* _YOUR ASSIGNMENT_:
The reply must consist of one number: how many lines of the data include the word "entry".

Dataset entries
+ + + + + + +
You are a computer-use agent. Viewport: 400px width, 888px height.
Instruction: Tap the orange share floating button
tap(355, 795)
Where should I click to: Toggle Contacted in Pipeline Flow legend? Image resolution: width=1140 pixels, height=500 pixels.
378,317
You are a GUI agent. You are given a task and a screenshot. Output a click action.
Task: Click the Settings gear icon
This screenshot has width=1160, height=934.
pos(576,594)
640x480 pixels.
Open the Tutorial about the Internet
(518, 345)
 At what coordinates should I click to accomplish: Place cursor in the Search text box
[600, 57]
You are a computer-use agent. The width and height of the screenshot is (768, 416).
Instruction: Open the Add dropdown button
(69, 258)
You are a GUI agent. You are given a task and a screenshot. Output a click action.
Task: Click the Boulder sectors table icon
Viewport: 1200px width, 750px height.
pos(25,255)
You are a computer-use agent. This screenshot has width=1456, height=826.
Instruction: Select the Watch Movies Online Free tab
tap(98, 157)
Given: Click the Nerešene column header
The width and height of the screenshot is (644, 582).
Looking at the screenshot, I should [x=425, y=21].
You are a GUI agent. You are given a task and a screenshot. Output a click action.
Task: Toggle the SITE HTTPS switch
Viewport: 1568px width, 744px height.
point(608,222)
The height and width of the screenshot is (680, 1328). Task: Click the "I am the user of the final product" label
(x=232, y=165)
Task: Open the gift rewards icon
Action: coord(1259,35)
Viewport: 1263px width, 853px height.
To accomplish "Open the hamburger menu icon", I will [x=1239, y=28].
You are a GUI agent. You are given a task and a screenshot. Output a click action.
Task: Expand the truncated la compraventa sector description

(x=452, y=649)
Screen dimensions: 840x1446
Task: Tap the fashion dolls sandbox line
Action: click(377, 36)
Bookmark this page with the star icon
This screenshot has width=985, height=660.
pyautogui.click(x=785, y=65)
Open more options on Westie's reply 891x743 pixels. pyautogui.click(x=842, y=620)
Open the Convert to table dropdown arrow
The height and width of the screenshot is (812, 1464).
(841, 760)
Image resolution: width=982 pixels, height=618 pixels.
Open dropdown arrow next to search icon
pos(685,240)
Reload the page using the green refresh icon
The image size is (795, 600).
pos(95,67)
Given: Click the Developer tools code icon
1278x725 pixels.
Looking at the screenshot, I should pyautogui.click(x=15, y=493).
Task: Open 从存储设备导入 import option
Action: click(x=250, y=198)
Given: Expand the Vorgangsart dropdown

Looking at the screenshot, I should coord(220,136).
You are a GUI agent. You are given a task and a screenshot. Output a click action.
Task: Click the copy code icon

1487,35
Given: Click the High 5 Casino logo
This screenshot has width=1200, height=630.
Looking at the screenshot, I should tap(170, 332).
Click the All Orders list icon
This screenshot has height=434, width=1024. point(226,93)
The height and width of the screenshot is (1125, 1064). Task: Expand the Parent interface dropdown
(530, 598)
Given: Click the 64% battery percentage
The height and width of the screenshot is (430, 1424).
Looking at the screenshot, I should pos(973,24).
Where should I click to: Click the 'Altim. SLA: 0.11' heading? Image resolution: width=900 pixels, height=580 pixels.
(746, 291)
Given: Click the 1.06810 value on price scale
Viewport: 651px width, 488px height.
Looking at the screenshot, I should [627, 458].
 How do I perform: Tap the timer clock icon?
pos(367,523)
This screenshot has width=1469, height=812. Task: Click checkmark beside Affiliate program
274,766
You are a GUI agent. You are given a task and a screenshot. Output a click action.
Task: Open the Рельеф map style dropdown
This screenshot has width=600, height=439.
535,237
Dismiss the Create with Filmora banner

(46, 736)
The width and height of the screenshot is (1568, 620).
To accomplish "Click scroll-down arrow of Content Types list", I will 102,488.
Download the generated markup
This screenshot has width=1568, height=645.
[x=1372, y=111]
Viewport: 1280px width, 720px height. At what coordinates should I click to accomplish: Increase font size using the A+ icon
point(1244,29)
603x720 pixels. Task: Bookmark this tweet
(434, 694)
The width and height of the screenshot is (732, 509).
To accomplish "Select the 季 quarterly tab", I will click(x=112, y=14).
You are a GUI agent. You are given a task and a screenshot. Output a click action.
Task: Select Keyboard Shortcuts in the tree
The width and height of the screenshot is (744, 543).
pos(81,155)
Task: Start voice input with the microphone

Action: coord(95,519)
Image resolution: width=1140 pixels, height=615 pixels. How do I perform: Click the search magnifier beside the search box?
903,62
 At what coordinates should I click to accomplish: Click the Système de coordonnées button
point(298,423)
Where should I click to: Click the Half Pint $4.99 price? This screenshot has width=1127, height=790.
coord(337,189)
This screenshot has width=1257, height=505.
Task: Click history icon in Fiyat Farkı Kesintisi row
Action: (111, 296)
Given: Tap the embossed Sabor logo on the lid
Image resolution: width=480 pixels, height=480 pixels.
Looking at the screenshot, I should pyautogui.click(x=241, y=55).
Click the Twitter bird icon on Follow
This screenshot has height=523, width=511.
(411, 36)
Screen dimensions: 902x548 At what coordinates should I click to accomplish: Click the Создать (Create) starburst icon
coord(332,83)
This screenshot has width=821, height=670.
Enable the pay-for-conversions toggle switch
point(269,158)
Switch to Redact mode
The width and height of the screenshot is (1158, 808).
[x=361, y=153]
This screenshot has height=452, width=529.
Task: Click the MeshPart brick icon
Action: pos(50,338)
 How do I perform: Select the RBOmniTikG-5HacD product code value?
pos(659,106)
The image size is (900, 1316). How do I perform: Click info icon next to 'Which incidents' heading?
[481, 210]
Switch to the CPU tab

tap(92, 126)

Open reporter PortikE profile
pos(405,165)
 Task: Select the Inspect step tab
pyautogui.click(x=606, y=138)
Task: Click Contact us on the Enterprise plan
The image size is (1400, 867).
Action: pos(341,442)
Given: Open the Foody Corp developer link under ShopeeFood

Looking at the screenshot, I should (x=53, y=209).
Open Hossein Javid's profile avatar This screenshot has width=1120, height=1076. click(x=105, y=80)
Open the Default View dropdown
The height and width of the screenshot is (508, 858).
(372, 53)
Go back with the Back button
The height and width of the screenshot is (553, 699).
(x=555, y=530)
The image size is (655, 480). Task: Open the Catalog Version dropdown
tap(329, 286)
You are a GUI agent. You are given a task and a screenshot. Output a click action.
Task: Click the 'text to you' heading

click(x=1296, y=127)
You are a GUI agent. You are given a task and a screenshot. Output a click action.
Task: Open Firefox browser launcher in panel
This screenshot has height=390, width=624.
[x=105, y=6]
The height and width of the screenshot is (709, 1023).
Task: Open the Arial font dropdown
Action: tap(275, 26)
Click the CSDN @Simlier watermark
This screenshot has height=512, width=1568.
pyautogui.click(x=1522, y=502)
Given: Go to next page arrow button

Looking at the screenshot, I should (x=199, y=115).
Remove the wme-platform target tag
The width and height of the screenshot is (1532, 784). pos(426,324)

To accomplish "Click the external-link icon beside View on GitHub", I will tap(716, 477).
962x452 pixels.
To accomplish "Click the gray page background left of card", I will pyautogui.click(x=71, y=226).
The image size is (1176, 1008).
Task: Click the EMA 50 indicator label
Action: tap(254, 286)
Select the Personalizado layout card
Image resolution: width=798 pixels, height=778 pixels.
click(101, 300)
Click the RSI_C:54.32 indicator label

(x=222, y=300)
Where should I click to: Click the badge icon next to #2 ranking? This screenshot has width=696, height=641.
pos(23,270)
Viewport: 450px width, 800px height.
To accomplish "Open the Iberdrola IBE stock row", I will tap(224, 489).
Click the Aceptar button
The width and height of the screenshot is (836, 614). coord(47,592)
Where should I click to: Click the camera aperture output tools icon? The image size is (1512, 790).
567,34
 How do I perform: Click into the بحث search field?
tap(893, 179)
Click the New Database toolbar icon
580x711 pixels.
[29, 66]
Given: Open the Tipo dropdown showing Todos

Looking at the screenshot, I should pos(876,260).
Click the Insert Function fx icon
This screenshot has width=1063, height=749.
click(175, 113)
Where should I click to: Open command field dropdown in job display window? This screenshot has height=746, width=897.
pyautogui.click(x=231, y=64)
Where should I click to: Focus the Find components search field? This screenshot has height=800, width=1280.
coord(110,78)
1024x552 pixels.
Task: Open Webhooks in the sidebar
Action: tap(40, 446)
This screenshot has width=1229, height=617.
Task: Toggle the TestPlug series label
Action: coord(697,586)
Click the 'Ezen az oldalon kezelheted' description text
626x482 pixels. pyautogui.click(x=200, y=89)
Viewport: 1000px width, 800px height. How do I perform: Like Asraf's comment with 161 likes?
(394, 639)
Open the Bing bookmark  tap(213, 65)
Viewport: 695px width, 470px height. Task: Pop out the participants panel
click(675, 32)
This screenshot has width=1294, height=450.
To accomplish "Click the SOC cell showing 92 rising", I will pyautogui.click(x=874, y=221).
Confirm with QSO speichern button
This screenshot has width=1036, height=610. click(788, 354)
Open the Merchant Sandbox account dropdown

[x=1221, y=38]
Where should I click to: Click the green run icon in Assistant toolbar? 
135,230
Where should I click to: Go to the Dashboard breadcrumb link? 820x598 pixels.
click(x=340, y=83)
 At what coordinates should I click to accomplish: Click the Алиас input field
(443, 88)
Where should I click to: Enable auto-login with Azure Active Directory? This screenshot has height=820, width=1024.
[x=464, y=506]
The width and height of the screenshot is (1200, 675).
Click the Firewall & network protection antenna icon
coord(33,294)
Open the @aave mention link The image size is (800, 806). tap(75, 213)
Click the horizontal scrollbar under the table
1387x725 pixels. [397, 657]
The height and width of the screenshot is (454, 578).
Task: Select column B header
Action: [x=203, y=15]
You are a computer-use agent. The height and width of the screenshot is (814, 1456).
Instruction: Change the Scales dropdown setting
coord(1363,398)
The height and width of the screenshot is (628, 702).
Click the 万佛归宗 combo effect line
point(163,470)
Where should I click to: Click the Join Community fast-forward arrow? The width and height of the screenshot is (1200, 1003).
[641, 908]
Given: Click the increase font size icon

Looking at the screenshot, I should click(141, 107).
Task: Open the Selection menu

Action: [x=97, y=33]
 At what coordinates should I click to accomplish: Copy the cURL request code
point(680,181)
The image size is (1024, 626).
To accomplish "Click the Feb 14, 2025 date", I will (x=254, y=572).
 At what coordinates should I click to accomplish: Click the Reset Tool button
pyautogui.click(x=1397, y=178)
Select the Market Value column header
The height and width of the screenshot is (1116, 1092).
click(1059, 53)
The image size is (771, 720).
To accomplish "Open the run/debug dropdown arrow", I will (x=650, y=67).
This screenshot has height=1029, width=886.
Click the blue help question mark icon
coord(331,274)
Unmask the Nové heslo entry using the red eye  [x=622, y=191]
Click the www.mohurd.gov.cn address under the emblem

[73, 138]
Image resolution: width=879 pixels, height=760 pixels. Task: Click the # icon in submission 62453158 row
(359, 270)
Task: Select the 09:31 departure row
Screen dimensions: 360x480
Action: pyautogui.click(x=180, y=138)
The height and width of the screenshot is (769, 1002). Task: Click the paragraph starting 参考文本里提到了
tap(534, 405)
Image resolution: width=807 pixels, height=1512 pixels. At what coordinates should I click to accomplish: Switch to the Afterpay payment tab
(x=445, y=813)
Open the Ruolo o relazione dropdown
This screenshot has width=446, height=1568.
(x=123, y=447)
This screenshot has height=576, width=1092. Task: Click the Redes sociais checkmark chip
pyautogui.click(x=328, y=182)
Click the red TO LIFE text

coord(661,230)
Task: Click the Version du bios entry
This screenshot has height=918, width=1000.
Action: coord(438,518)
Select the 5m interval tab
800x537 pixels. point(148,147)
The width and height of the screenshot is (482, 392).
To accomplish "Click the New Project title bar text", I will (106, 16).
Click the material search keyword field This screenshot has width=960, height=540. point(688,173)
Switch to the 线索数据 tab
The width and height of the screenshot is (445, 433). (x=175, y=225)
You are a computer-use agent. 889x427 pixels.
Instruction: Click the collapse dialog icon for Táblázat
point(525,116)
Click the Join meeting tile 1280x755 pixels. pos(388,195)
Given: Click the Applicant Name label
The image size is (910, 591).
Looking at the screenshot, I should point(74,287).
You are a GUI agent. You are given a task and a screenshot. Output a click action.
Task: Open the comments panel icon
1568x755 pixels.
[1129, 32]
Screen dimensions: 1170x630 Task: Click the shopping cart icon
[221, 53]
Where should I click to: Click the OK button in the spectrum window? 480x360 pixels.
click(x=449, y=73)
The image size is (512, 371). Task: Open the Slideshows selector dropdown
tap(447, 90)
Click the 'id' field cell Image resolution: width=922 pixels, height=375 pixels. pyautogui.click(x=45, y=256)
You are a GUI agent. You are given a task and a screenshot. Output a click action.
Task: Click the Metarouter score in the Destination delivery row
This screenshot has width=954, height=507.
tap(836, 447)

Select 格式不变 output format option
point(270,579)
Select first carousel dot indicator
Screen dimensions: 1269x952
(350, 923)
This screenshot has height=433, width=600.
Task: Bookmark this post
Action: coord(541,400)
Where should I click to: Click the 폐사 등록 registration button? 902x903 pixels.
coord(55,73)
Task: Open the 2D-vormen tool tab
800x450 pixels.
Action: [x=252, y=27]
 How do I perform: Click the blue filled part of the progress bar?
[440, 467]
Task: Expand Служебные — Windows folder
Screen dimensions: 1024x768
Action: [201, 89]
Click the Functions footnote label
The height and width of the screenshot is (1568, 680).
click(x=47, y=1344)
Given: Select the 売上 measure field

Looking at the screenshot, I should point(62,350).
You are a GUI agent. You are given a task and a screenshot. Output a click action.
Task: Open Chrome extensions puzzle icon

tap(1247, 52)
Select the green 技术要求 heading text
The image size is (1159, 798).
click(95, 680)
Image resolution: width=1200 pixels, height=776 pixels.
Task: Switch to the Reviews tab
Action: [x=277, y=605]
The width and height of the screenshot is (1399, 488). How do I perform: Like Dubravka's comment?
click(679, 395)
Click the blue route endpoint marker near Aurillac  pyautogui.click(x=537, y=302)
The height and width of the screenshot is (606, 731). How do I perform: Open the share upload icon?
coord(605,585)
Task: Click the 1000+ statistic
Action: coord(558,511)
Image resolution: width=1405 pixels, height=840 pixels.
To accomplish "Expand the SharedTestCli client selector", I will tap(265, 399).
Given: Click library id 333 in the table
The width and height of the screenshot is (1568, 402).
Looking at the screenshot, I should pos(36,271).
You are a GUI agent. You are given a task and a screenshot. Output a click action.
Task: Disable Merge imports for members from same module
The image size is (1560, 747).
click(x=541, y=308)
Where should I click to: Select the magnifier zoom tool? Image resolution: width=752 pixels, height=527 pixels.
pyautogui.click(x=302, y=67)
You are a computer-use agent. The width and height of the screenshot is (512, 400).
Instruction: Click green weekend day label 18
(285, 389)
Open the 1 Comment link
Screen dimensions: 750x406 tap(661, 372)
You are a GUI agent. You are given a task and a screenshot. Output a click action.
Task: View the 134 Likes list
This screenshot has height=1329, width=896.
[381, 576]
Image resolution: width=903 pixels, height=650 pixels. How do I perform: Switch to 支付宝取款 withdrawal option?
+ + + + + + +
* _ANSWER_:
2